Welcome to the Machine Learning course!

You are about to go on a journey that will shape you into skillful data scientists, able to navigate through high-dimensional spaces, explore mysterious forests, invoque separating hyperplanes and defeat overfitting!


start/matrix.jpg

You will learn how to apply common machine learning algorithms such as decision trees, support vector machines and of course the inescapable neural networks, among many others. At the end of the semester, you will use your freshly acquired skills to solve a practical and complex learning task during a real machine learning competition.


Software

The Python programming language will be your faithful companion during these assignments (check out this tutorial or this other tutorial, if you are unfamiliar with Python). Several libraries will be used throughout the course:

  • NumPy is the most commonly used Python library for scientific computing.
  • pandas will be used to represent data under the form of data frames, a structure which allows you to easily manipulate your data, create plots, etc.
  • scikit-learn contains Python implementations of a large number of standard machine learning algorithms.
  • possibly, additional libraries will also be mentioned for some later assignment

These libraries can easily be installed using Python's package installer:

pip3 install -U numpy
pip3 install -U pandas
pip3 install -U scikit-learn

The assignments

This course is divided into 5 assignments.
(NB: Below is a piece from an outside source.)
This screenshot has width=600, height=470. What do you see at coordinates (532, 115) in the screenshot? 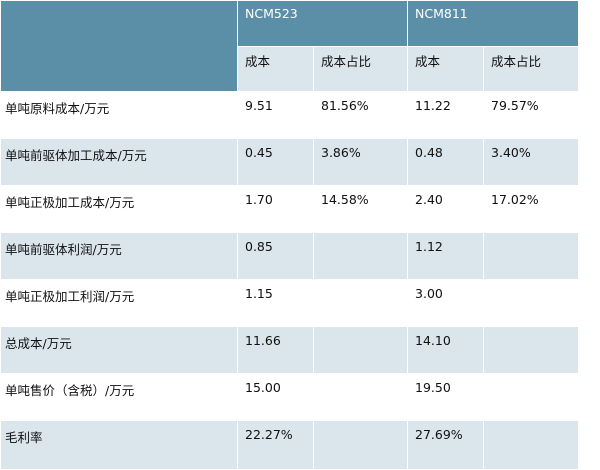
I see `table-cell: 79.57%` at bounding box center [532, 115].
Assignments 1 to 4 will train you in different machine learning topics. Each one contains two parts:

  • A theoretical part (typically 30 % of the grade of each assignment). These tasks contain theoretical questions about the topics covered in the lectures, and don't involve any coding. The grades and feedback for these tasks are only available after the submission deadline.
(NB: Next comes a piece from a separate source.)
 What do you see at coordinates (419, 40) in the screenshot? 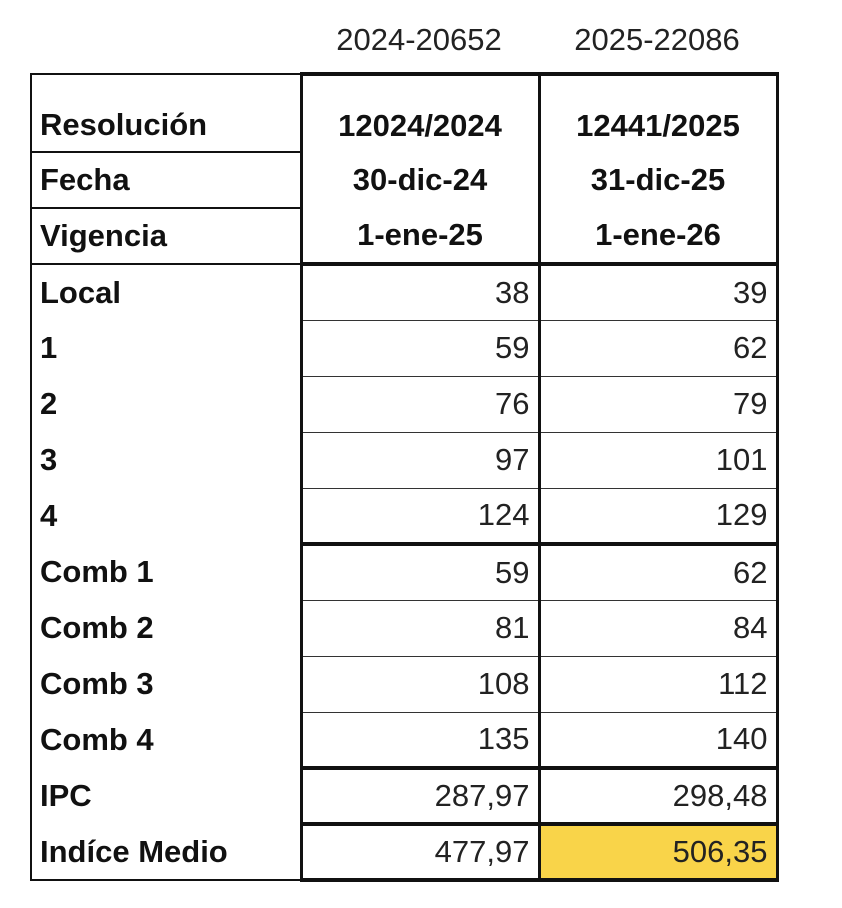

  • A practical part (typically 70 % of the grade of each assignment), in which you will use Python to build machine learning models on actual data. These tasks contain two types of questions:

    • First, there will be some warm-up questions, for which you will get real-time feedback. These questions don't count in the final grade, but will be very useful in order to make sure you understand how things work and have the skills to go further.
    • Once you will have correctly answered to every warm-up question, you will be able to move on to the test questions, which are graded. For these questions, you won't have a real-time feedback about the result. This means you are only going to get limited feedback upon submission: if ever you do not respect the requested format, possible syntactical errors in your code (up to the implemented checks on inginious), ... The grading of these questions will only be available after the submission deadline.

The 5th assignment will have a different format. It is a machine learning competition, during which you will be free to implement your best model to solve a challenging learning task.

Please note that, as these projects are graded, plagiarism is strictly forbidden. We ask you to agree to the below anti-plagiarism statement before starting the first project. Plagiarism concerns specically the sharing of code (fragments) or any answer that you are supposed to provided on Inginious. You are nevertheless more than welcome to share questions you might have about the tasks you have to solve. The Moodle student forum of the course is the perfect platform, to submit your own questions and to suggest answers to the questions submitted by others.

Have fun!


Anti-Plagiarism Statement

I hereby certify that:

  • The material (text, results, code...) that I will submit for this project is coming from my own work. My submissions will not contain material from the work of other students. Re-use of publicly available code fragments (e.g. from Stack Overflow) or generative AI models is allowed, provided any such use is explictly quoted as a comment in each function of your submitted code.
  • I will not distribute any material related to these projects, in person or on any repository (discord, github, bitbucket, Facebook groups, etc.) accessible to anybody, even after the deadlines.

Any violation of the above statements will be considered as cheating or plagiarism and will be reported as such to the President of the Jury.